Machine learning in fraud analytics –  Getting it right

Risk and compliance professionals gathered for a Risk.net webinar in association with NICE Actimize to consider the challenges and opportunities of successfully harnessing artificial intelligence (AI) in the fight against financial criminals

For every dollar lost through fraud, financial services companies lose a few more dollars on the associated expenses, from time, effort and investigations, to fines and legal fees.

Technology offers the possibility of enormous efficiency savings in banks’ efforts to fight fraudsters, but investing in machine learning technology can seem a dizzying prospect for risk and compliance professionals balancing limited budgets and competing pressures.

For firms that have already implemented machine learning models to spot fraudulent transactions among payments traffic, 2020’s coronavirus (Covid‑19) pandemic has provided criminals with a fresh avenue of attack, preying on public fear with a new wave of scams.

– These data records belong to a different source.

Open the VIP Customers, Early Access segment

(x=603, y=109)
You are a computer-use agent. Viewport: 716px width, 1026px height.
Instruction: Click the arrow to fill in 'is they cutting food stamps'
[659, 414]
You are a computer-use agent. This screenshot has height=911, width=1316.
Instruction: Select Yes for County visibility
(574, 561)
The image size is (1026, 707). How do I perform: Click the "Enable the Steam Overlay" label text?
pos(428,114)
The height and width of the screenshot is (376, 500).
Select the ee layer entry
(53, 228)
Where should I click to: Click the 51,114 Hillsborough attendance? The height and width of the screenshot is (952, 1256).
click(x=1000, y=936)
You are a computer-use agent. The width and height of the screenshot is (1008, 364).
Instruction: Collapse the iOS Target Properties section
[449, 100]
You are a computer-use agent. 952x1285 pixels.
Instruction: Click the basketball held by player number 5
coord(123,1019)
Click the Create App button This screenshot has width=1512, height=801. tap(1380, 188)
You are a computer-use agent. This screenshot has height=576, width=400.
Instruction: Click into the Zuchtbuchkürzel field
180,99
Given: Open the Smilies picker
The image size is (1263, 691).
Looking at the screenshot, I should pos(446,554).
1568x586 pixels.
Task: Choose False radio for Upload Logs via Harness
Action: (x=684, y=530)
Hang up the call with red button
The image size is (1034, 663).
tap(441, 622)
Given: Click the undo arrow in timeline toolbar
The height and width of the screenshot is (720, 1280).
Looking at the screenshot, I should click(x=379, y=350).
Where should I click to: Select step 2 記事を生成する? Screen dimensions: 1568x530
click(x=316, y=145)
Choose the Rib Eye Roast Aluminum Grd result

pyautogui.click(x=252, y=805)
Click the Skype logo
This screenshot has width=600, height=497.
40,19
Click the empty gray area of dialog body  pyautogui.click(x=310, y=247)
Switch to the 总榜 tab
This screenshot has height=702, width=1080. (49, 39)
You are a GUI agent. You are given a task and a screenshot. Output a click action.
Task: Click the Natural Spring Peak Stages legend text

“The speed at which criminals move to exploit a situation is astonishing,” said Damian Matich, global head of fraud analytics at NICE Actimize. “There’s any number of scams already working in the market for fraudsters looking to exploit the coronavirus situation.”

Financial institutions are on the front lines of detecting and preventing such fraudulent transactions. Fortunately, they have a variety of machine learning-based techniques at their disposal for analysing fraud patterns and combating organised fraud rings. 

“These are unchartered waters, but it’s good that most of the models will be tested, ensuring they are working properly and identifying potential misconduct and fraud,” said a senior operational risk manager at a large international bank. 

Lessons learned

Companies face challenges in building anti-fraud models as machine learning analytics becomes more sophisticated. The panellists on the NICE Actimize webinar hosted by Risk.net in March shared the lessons of their own experience of the challenges associated with building machine learning-based models and putting them into action.

Damian Matich, NICE Actimize
Damian Matich, NICE Actimize

Speed is a leading concern. “You need a rapid time to deployment, because fraud changes so rapidly,” said Matich. “Building what we call a supervised machine learning model requires lots of data – clean data, validated data – together with the fraud tags associated with that particular data tranche.

“The key issue is to build and aggregate the data and correlate it with the fraud tags, and to build and deploy an effective model in a short space of time that is relevant to the initial fraud typology.”

The need to ensure new models do not have AI data bias built into them was highlighted as a cause for concern by Andrew Fleming, global compliance MI, senior risk reporting manager, at HSBC.

 “When you’re building your model, you must develop a fair model – one that is actually using data in the fairest way towards your customers,” Fleming said. 

“It’s not just about being mindful of the changing threat landscape, but also the impact of the changes you make, which impact individual customers. Should those changes be challenged, we need to be able to explain those changes to the regulator or customer. If we can’t do that, we’re going to be fined for any unintended data bias that unfairly impacts our customers,” he warned.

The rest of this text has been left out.